After completing a land surveying course at the University of East London, in 1980, my first job was on a large scale off-river water storage dam in Southern Zimbabwe. It involved the construction of a main earth wall of a height of 26m and 450m in length, two saddle dam walls of a height of 12m and each 750m in length together with a 3km pipeline and pump house. Since then I have always been involved in surveying in one way or another throughout my working life.
What major changes have you witnessed in instrumentation?
Instrumentation over the last decade has changed considerably from sighting through optical telescopes and using programmable calculators, with the surveyor/engineer having a good understanding of trigonometric functions and Pythagoras’ Theorem, to today’s satellite systems, robotic stations and CAD field software.
The past decade has seen a huge reduction in the use of large A1 size paper detailed drawings which you had to carry around with you in the wind and rain, to now using your mobile phone/tablet to access any detail you want to know. CAD has allowed files to move quickly from engineers to the mobile workforce in the field.
The surveyor/engineer always had to have an assistant to hold the prisms/staff/poles and tapes called a ‘chainman’. These days you can work on your own and at greater speed, thus reducing costs and being more productive. Human errors have also been reduced with the introduction of the modern systems.
New instruments are increasing accuracies and speeding up the time spent in the field. Global Navigation Satellite Systems (GNSS) have made life a great deal simpler, allowing you to locate your exact position anywhere and at any time with the RTK (real time kinematic) receiver.
The hybrid systems which combine GNSS positioning with the Robotic Total Station allow you to move from one system to another achieving accuracies of 5mm.
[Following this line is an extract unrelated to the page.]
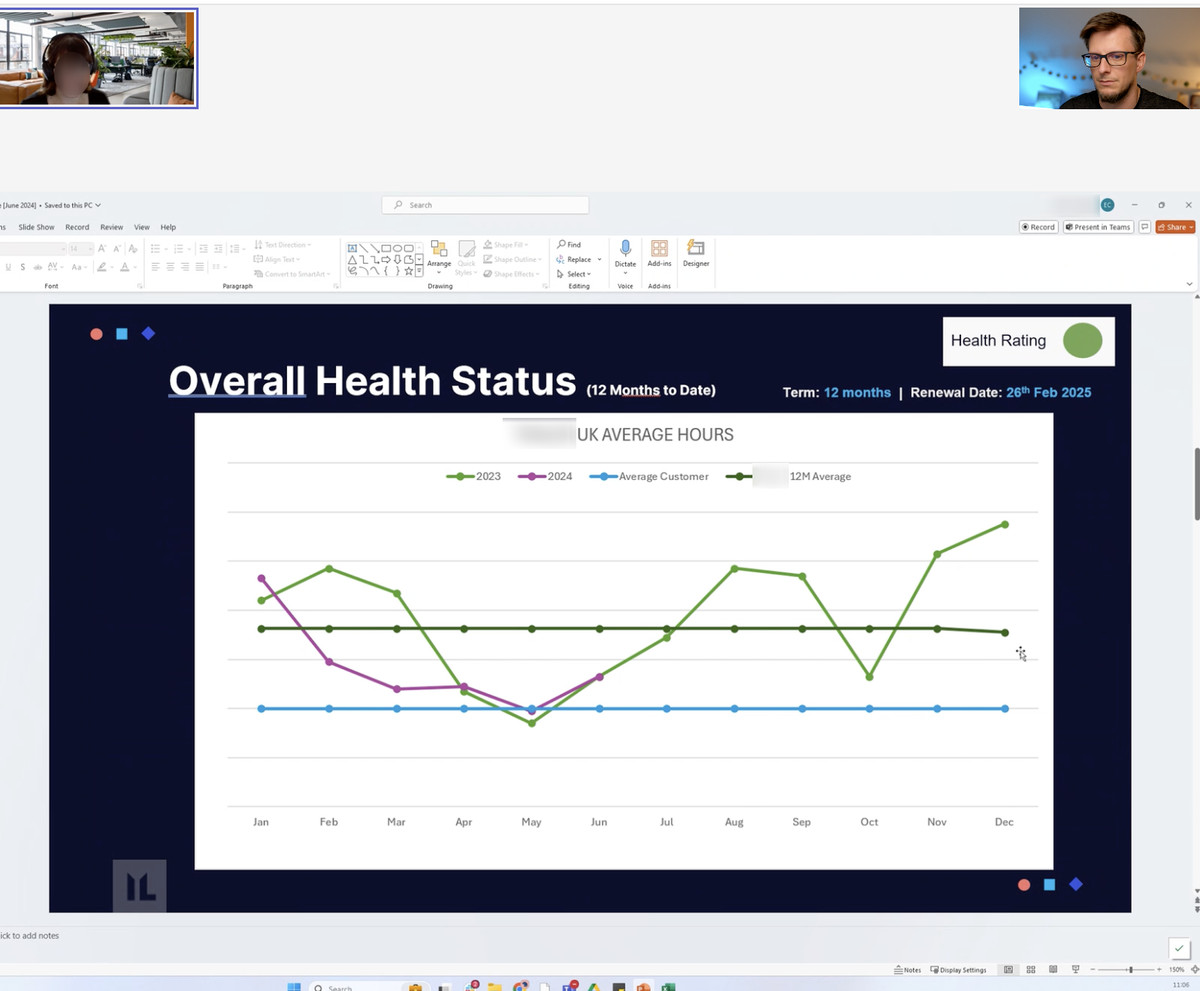This screenshot has width=1200, height=991.
Task: Click the Search box in title bar
Action: pyautogui.click(x=485, y=205)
McGarrell Reilly sites use Topcon’s DS Series auto-tracking/Robotic Total Stations, combined with the Hiper SR RTK receiver.
The European Galileo satellite navigational system will increase the satellite coverage overhead and thus further increase accuracies. The end result of all this can be seen by the rapid pace of development around Dublin city.
How are these changes influencing your work at present and how do they change the surveyor’s role?
On the housing development I am currently on, I have been able to set out over 60 houses in a little over 3 weeks. I had never achieved that before. The new setting-out systems have made it easy, for young engineers/surveyors coming through into the workplace. Their numerical skills and mental arithmetic ability appear weak. However, they are generally good on the software side and pick up the systems quickly.
The old faithful ‘dumpy’ level still has its uses and its accuracy is guaranteed. New self-levelling graded lasers and the pipe laser have made the life of ground workers far easier to maintain accurate levels and gradients.
What other new technologies are improving accuracy on site?
Drones are already starting to play an important role and are currently used in the calculation of volumes of stockpiles on many sites. Scanners can scan buildings and are practically useful in restoration work on listed buildings. Road scanners are also able to detect depressions or changes in surface heights with their locations while driving along.